_Exercise instructions_: Word for word, set down the lines from the one that holds "The height and" through the final line of the listing below, and exclude every picture.

*** Block opens ***

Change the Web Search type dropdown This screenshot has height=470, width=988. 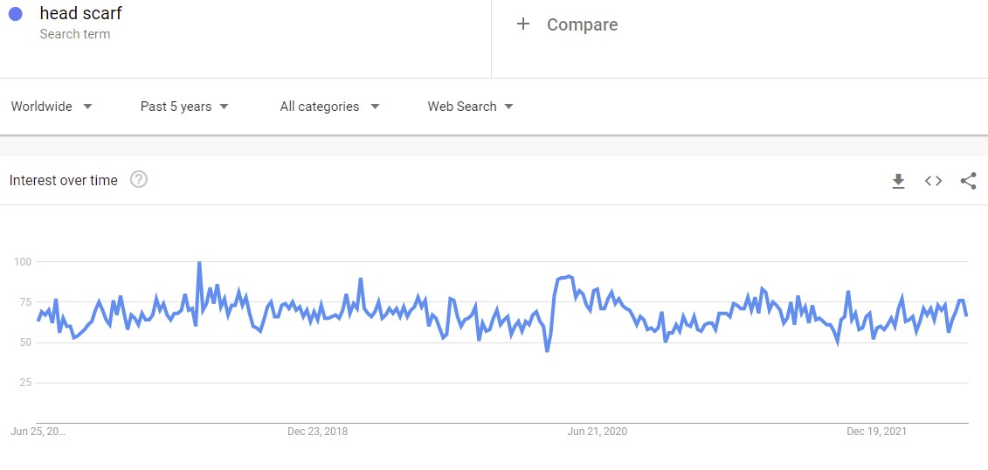(470, 107)
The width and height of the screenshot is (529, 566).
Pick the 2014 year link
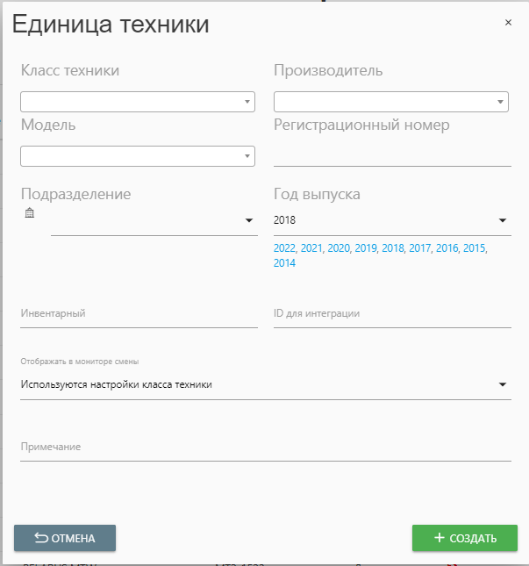[x=285, y=263]
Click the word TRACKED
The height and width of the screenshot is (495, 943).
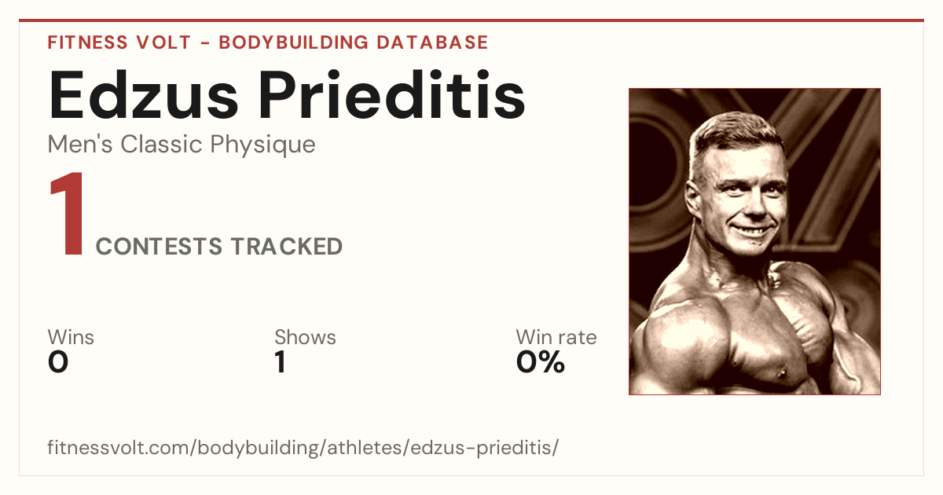[x=287, y=247]
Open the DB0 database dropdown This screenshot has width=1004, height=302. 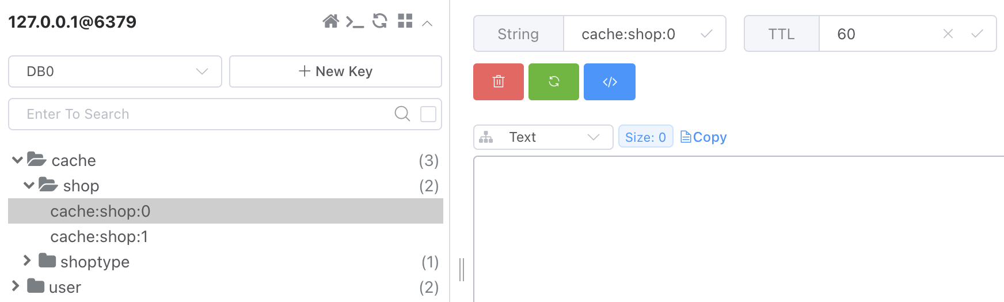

*** Block closes ***

_Your solution_:
The height and width of the screenshot is (495, 943).
[x=287, y=247]
Open the DB0 database dropdown This screenshot has width=1004, height=302. 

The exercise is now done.